Current account data means the rand is likely to remain weak and stoke inflationary pressures.
The rand slid 11% against the dollar last month, pushing its 14-day relative strength index to 86, above the 70 threshold that signals a currency has fallen too far, too fast. By that measure, it's the most oversold of the 16 major currencies tracked by Bloomberg. The rand also pushed through the upper limit of the Bollinger band, while its stochastic oscillator is at 86, implying an imminent reversal.
The currency of Africa's largest economy tumbled to a four-year low on May 31 amid concern union talks scheduled to start this month on wages will worsen unrest in the mining industry, which accounts for more than 50% of exports. The last time the rand's Relative Strength Index (RSI) was above 70 in late January, the rand proceeded to climb 4% over three weeks.

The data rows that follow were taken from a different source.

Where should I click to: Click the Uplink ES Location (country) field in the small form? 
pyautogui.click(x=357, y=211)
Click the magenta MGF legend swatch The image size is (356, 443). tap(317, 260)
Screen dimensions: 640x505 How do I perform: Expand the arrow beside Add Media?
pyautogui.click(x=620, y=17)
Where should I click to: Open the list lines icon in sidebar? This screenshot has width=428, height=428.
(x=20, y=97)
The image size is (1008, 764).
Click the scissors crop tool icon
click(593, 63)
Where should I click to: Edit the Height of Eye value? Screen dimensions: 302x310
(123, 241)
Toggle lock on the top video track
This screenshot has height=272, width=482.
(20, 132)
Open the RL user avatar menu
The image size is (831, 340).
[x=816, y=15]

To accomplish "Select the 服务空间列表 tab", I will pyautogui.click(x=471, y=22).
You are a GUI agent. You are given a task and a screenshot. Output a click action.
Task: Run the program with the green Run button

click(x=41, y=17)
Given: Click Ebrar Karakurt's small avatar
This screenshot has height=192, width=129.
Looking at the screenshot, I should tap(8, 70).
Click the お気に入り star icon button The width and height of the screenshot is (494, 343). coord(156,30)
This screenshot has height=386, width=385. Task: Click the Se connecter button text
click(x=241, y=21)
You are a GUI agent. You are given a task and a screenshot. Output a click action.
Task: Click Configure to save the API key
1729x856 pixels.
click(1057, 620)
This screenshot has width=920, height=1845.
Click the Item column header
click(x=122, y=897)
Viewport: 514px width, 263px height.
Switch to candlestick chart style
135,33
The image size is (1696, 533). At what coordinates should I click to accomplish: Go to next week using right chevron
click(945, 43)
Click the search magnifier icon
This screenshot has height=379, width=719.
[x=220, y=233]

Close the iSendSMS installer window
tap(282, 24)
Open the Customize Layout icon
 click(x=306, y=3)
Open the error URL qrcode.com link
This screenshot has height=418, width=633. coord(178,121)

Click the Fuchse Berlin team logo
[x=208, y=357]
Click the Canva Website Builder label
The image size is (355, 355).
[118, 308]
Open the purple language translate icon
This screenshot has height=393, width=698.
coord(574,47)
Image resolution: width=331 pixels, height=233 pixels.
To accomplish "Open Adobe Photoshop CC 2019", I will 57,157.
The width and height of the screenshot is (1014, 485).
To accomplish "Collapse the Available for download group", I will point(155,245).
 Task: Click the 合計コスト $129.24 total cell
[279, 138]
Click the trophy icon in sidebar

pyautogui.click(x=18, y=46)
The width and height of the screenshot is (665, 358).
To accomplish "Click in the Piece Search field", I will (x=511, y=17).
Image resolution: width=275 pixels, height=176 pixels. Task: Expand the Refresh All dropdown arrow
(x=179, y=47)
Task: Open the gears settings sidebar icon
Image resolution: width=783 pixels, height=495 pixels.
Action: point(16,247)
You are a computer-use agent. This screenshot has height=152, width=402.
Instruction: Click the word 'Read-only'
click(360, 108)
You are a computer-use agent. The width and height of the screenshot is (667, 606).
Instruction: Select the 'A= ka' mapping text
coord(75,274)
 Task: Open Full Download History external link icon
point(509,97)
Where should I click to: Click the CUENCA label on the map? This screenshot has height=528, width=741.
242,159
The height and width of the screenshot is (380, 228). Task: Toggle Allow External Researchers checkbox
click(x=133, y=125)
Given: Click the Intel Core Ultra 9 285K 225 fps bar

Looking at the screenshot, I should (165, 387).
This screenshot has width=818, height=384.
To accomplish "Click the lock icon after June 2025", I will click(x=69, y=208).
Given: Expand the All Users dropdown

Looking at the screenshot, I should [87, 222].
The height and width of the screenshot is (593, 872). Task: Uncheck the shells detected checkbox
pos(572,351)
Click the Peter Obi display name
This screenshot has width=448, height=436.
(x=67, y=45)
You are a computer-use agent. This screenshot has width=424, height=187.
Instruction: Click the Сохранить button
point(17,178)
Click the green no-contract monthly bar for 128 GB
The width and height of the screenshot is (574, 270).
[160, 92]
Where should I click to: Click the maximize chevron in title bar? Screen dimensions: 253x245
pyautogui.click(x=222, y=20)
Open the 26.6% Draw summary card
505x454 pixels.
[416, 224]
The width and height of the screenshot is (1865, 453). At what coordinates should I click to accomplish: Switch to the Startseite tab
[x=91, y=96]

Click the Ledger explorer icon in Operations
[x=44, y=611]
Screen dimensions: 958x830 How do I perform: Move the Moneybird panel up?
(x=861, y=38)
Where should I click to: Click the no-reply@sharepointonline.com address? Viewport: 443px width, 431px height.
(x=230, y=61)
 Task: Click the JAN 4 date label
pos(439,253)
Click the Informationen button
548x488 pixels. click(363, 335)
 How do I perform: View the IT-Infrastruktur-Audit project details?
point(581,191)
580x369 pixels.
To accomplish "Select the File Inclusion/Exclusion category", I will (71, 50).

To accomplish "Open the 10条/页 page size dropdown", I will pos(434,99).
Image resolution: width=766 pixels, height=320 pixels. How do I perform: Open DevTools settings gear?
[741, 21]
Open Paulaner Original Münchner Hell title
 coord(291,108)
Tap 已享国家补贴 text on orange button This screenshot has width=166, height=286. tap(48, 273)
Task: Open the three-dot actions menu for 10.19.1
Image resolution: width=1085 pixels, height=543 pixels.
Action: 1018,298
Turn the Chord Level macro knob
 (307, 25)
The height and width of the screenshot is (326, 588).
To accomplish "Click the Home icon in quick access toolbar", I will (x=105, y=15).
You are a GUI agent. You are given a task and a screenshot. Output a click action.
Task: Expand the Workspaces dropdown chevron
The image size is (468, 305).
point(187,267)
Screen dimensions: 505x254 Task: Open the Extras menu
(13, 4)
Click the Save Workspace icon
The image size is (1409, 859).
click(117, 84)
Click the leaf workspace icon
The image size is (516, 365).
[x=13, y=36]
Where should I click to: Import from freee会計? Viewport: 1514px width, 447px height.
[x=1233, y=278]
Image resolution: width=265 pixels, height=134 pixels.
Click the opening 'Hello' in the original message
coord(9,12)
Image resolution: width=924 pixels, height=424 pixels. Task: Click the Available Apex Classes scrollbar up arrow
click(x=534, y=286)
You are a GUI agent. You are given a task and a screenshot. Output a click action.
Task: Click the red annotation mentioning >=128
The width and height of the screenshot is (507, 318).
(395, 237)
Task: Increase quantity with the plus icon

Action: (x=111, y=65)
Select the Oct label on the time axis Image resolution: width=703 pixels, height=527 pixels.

"History tells you it will probably get to a better level," Ion de Vleeschauwer, the Johannesburg-based chief dealer at Bidvest Bank – South Africa's biggest chain of money-changers – said on May 31. "It is stretched. Everybody's saying it, the central bank is saying it, market participants are saying it. We'll see a recovery, although it may still be a week or two away."
Movements in the currency are "somewhat exaggerated", central bank deputy governor Daniel Mminele told bankers in Pretoria on May 30. The rand will retrace losses "at some point", treasury director general Lungisa Fuzile said in an interview with Radio 702 the same day.
Big Mac
The rand slumped to 10.28 per dollar last week Friday, the lowest since March 2009. It fell the most last month of 24 emerging-market currencies tracked by Bloomberg and weakened versus all 16 most-traded currencies. The rand is 60% below fair value, based on the Economist Group's Big Mac Index. The currency gained 0.2% to 10.07 per dollar as of 7.16am in Johannesburg.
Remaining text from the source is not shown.